— Excerpted passage —
··········
Well, here’s an answer for the new Acer Swift 5: It’s fast enough to play Fortnite and a bunch of other games that are absent from Apple’s platform, but it still weighs only 2.3 pounds and gets stellar battery life for work or web browsing. It also has a touchscreen and a bunch of useful ports, including HDMI out and USB-A, none of which you’ll find on Apple’s thin-and-light.
That’s not to say it’s any cheaper. With a starting price of $1,000 (and $1,300 on Amazon for our review unit), the Acer Swift 5 is very much a premium ultraportable PC. But with no huge flaws and lots of upsides, it’s well worth putting on your short list.
This review is part of our ongoing roundup of the best laptops. Go there for information on competing products and how we tested them.
··········
— Supplied records —
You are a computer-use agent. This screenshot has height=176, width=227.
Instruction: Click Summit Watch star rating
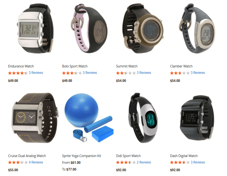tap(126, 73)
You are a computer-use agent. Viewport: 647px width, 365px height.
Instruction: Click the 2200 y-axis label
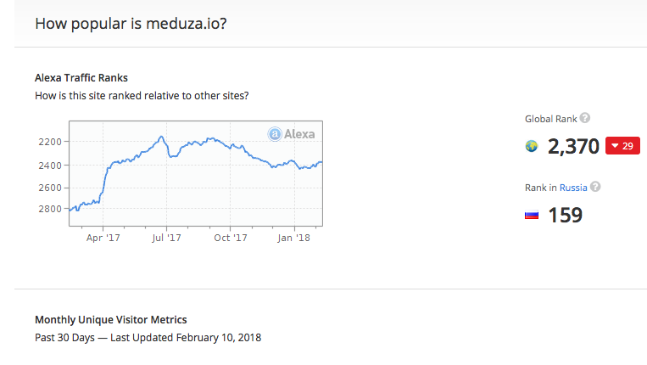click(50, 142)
··········
— Actions to take —
1. Answer each question from the Acer Swift 5 review.
(a) How much does the Acer Swift 5 weigh?
(b) What was the Amazon price of the review unit?
(c) Which two ports are named that Apple's thin-and-light lacks?
2. Summarize the Acer Swift 5 review in two sentences.
3. Continue the Acer Swift 5 review from where it stops.

— Answers given —
1.
(a) 2.3 pounds
(b) $1,300
(c) HDMI out and USB-A

2. The Acer Swift 5 weighs only 2.3 pounds and gets stellar battery life, yet it is fast enough to play Fortnite and other games, and it adds a touchscreen and ports such as HDMI out and USB-A. Starting at $1,000, it is a premium ultraportable PC with no huge flaws and is well worth putting on a short list.

3.
Although you’ll still find lots of laptops with 10th-generation Intel processors in late 2020, the Swift 5 is among the first with an 11th-generation chip. The main attraction is vastly improved integrated Iris Xe graphics for gaming. It also boasts Intel’s “Evo” branding, which highlights laptops that get nine hours of “real-world” battery life at 1080p resolution and can charge to four hours of usage in 30 minutes.
One caveat, though: While the Swift 5 can draw a charge over USB-C, you’ll need to use Acer’s included barrel charger to get the best gaming performance. Even with a 65W USB-C charger, the Swift 5 delivered much slower framerates for 3D graphics. While we’re used to proprietary chargers for workhorse gaming laptops, needing one for an ultraportable is a bummer.
Design and display
Like a lot of other extremely light laptops, the Acer Swift 5 uses a magnesium alloy chassis instead of standard aluminum to keep its weight down. Still, the laptop feels sturdy, with little noticeable flex on or around the keyboard.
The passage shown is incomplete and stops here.